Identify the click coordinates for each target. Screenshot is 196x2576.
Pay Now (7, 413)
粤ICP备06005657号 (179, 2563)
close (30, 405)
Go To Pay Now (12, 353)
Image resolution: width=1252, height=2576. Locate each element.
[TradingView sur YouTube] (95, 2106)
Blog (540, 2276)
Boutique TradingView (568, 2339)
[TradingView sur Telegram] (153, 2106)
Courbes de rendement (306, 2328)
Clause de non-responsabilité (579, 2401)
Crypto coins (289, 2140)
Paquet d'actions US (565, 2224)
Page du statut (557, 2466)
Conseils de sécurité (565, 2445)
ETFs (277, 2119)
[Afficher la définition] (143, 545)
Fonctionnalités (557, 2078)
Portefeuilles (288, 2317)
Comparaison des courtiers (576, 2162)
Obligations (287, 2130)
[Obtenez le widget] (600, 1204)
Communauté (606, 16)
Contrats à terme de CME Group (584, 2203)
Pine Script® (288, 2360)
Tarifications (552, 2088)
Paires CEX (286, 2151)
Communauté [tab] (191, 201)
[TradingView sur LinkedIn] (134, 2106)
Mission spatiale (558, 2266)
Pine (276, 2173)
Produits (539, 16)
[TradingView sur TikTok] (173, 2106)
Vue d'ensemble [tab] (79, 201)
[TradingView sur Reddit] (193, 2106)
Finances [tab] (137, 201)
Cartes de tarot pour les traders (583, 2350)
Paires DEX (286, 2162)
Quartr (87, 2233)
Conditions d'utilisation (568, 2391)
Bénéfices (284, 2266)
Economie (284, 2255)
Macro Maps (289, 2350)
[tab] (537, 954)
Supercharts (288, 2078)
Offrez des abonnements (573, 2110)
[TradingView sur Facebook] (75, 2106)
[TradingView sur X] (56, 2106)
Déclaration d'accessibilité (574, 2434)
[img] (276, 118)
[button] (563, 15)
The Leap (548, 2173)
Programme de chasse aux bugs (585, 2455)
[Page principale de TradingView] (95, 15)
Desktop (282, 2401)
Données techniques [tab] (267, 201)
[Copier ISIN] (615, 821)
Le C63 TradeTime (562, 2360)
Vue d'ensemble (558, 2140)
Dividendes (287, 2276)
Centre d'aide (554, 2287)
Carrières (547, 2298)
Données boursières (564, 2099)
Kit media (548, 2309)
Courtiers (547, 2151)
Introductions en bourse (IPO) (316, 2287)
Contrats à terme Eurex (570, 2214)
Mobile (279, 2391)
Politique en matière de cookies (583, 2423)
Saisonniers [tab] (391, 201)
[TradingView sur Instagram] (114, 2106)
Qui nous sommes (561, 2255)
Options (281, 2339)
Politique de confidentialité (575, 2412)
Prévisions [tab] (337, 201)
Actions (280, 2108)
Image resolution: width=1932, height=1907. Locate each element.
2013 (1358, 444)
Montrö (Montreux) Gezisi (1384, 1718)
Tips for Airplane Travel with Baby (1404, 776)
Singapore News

_ _ _ _ _ _ _

◆ **THE PROBLEM**
Please give back, exactly as it stands above, the stretch from the line with "Supercharts (288, 2078)" through the line with "Le C63 TradeTime (562, 2360)", and no line outside it.

◆ **EXERCISE RESULT**
Supercharts (288, 2078)
Offrez des abonnements (573, 2110)
[TradingView sur Facebook] (75, 2106)
[TradingView sur X] (56, 2106)
Déclaration d'accessibilité (574, 2434)
[img] (276, 118)
[button] (563, 15)
The Leap (548, 2173)
Programme de chasse aux bugs (585, 2455)
[Page principale de TradingView] (95, 15)
Desktop (282, 2401)
Données techniques [tab] (267, 201)
[Copier ISIN] (615, 821)
Le C63 TradeTime (562, 2360)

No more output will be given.